Excerpted records
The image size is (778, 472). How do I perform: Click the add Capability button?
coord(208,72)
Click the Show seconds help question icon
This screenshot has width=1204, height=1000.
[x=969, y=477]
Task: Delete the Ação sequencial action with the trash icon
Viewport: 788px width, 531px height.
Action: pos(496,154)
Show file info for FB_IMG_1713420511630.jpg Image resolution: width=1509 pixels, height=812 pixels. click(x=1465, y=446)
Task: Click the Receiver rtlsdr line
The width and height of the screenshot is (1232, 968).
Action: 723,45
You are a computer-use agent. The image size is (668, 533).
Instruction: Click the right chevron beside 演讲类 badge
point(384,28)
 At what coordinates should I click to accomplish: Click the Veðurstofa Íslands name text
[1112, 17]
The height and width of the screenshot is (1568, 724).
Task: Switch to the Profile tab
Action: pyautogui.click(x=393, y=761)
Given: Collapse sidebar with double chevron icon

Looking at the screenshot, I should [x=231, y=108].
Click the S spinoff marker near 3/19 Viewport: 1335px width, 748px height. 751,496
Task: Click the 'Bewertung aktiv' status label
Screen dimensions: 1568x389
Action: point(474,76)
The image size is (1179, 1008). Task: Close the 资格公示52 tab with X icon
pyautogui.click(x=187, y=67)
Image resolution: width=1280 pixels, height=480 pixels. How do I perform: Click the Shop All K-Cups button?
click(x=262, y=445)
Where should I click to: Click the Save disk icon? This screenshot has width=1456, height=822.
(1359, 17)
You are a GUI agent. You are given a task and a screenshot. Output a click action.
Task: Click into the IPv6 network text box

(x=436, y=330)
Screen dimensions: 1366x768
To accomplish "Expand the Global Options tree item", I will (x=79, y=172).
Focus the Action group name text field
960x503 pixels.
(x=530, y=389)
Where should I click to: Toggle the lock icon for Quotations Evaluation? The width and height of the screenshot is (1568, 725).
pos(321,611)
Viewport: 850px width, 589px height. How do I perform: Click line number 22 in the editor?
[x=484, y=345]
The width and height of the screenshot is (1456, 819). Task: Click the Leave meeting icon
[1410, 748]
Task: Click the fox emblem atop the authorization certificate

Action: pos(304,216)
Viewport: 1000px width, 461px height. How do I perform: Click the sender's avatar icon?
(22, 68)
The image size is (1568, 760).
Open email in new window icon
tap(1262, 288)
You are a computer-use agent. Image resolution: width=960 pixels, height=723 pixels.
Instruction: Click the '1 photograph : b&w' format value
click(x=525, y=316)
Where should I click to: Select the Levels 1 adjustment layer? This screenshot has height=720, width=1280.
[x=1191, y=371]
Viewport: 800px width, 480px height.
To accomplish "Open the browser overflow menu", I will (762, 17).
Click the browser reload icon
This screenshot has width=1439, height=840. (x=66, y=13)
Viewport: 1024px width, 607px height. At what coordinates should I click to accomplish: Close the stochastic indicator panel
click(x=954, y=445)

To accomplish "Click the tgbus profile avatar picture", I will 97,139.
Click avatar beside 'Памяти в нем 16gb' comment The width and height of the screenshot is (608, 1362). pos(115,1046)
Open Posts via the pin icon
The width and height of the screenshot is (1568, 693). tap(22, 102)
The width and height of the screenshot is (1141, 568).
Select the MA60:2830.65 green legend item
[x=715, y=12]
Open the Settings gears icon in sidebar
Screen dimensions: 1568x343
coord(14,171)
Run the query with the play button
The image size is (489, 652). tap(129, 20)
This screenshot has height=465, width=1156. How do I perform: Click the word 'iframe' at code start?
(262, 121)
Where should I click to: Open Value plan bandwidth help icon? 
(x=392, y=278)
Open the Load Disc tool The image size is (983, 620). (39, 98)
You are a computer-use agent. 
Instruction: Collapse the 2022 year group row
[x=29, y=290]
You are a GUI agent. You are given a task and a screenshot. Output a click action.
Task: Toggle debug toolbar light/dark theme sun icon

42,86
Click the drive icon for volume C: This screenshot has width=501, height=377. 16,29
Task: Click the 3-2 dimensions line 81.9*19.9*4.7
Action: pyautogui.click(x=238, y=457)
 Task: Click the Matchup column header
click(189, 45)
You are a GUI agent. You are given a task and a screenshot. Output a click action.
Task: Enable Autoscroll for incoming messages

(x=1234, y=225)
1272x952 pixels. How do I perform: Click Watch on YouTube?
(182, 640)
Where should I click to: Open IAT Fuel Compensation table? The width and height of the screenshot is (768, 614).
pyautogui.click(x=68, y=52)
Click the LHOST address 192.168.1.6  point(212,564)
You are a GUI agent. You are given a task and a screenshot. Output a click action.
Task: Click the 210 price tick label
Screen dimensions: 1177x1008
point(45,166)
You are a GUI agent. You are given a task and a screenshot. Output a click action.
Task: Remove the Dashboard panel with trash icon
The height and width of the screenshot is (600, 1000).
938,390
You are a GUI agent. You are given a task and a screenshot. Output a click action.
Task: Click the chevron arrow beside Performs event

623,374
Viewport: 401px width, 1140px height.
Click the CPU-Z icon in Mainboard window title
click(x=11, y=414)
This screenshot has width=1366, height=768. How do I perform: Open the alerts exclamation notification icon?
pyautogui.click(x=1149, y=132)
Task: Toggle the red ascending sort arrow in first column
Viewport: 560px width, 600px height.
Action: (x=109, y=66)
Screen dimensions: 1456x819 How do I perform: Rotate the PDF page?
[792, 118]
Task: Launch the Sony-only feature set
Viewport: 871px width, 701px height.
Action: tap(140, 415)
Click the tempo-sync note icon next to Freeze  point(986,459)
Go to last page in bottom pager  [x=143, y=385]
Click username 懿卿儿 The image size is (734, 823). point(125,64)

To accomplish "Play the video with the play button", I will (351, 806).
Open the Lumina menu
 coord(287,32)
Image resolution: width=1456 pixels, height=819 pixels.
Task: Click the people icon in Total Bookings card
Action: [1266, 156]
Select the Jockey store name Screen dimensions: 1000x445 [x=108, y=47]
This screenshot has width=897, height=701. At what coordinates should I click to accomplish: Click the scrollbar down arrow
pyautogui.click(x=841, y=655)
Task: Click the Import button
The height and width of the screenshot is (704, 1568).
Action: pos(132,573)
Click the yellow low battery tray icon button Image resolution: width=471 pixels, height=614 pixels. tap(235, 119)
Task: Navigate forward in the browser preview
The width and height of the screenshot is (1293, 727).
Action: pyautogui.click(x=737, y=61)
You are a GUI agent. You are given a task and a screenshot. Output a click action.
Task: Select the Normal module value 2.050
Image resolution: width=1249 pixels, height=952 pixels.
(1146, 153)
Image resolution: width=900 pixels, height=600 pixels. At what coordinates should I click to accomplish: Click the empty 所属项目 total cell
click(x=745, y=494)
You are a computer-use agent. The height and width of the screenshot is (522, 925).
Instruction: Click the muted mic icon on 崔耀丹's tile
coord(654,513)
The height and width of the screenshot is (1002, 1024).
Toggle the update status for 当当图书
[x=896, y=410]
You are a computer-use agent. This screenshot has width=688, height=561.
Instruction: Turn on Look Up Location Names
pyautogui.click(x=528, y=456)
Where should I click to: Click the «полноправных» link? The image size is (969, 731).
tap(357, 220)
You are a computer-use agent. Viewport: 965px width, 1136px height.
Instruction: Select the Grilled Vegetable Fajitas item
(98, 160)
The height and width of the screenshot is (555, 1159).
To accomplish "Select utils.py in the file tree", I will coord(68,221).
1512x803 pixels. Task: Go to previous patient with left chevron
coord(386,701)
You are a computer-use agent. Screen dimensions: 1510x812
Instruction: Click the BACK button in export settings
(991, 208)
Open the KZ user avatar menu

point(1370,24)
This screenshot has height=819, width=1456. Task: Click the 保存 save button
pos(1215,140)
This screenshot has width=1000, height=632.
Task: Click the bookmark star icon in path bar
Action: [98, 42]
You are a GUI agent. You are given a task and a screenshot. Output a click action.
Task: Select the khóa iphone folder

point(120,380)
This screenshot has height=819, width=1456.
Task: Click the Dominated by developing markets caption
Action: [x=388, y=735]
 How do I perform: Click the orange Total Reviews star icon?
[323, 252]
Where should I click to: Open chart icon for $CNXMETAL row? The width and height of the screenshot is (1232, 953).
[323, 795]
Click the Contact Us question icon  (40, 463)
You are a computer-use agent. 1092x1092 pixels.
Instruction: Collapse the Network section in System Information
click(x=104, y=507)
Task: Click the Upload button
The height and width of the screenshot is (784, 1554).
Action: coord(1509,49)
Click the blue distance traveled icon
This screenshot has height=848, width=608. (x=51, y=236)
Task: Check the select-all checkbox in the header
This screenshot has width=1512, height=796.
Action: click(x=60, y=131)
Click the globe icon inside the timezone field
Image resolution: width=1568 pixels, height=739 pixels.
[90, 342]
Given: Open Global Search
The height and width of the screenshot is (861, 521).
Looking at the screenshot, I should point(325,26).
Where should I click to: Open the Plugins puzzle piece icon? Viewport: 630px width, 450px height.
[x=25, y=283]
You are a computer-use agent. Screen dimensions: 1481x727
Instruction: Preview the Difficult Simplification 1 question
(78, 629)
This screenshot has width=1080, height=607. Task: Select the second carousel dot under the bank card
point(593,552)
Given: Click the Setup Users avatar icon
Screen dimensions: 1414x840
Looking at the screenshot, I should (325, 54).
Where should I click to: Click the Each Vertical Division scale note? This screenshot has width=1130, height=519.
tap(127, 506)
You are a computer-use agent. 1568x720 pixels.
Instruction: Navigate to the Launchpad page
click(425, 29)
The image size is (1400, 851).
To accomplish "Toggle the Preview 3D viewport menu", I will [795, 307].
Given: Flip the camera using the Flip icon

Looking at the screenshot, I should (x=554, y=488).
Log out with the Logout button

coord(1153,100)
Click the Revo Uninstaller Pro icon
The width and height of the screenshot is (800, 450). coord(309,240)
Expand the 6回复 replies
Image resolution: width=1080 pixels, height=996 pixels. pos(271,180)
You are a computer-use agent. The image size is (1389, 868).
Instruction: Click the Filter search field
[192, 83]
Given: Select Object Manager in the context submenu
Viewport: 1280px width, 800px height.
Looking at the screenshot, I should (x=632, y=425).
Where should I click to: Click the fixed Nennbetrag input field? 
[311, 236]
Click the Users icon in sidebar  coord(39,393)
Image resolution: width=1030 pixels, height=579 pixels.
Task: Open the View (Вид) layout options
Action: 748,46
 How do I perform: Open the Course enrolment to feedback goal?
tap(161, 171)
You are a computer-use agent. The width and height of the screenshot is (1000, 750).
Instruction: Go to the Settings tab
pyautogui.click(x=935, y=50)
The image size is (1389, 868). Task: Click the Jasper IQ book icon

Task to complete
Copy the listing above verbatim, beginning at the line containing "Task: Delete the" and continuing through the line containing "Click the S spinoff".

Output of the exercise
Task: Delete the Ação sequencial action with the trash icon
Viewport: 788px width, 531px height.
Action: pos(496,154)
Show file info for FB_IMG_1713420511630.jpg Image resolution: width=1509 pixels, height=812 pixels. click(x=1465, y=446)
Task: Click the Receiver rtlsdr line
The width and height of the screenshot is (1232, 968).
Action: 723,45
You are a computer-use agent. The image size is (668, 533).
Instruction: Click the right chevron beside 演讲类 badge
point(384,28)
 At what coordinates should I click to accomplish: Click the Veðurstofa Íslands name text
[1112, 17]
The height and width of the screenshot is (1568, 724).
Task: Switch to the Profile tab
Action: pyautogui.click(x=393, y=761)
Given: Collapse sidebar with double chevron icon

Looking at the screenshot, I should [x=231, y=108].
Click the S spinoff marker near 3/19 Viewport: 1335px width, 748px height. 751,496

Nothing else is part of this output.